__Problem requirements__: In the lines running from the one containing "Open the Tools menu" through the one containing "point(458,11)", both included, swap "green" for "blue" and give back only those lines, with nothing else changed. Leave the pictures out.

__Provided data__:
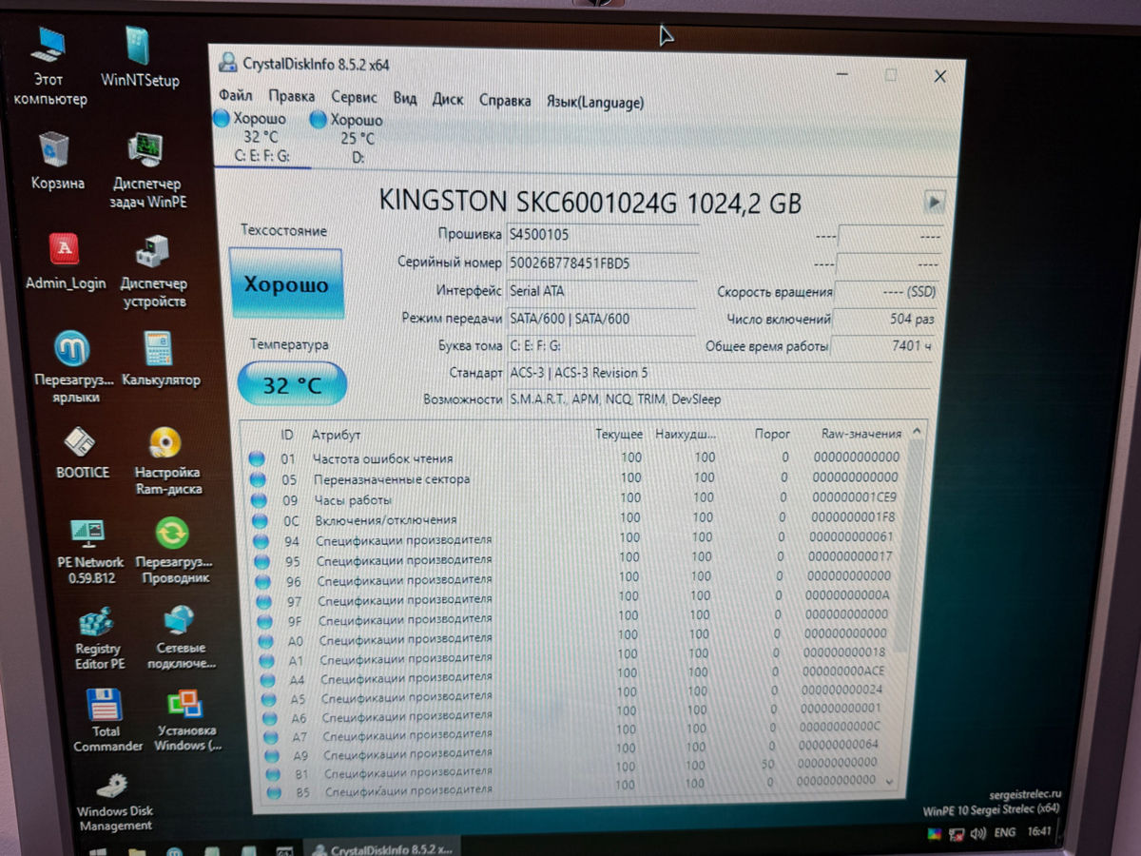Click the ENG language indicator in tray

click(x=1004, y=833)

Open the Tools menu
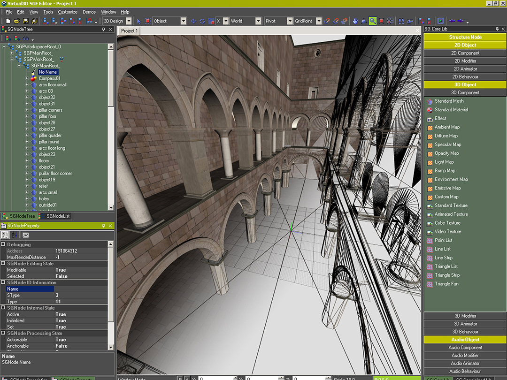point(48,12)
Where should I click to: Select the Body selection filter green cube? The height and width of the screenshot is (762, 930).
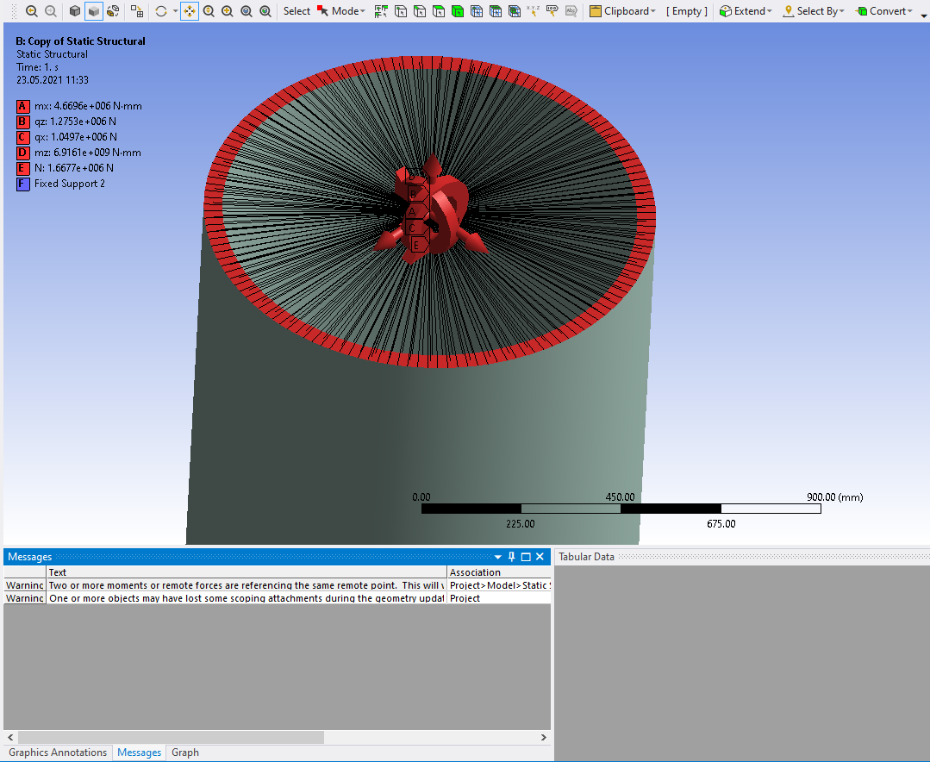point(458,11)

...

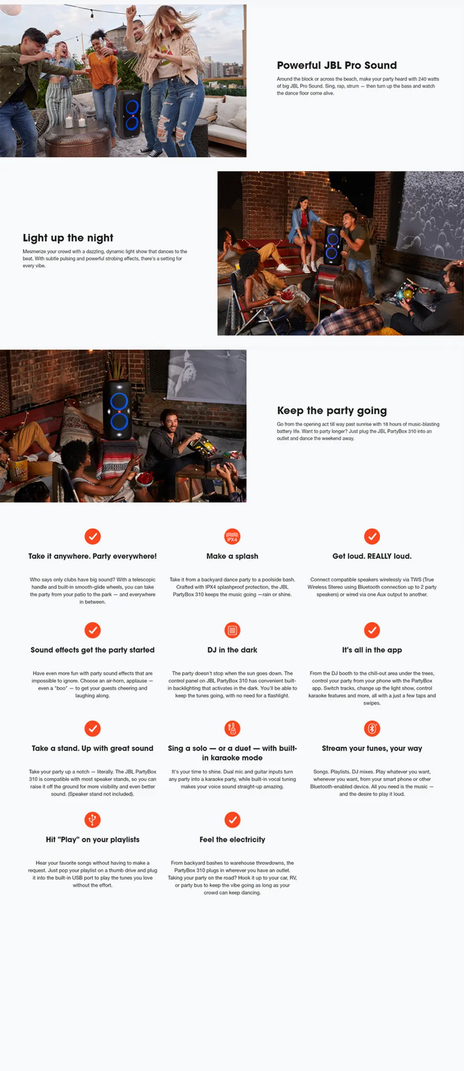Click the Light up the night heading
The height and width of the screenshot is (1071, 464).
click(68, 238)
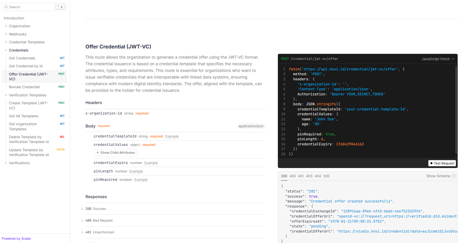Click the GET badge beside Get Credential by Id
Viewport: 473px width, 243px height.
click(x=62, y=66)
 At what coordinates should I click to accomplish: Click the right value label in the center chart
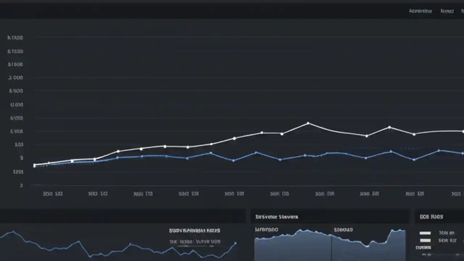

__Exercise response__:
Open the Tools menu
point(48,12)
Where should I click to: Select the Body selection filter blue cube? The height and width of the screenshot is (762, 930).
point(458,11)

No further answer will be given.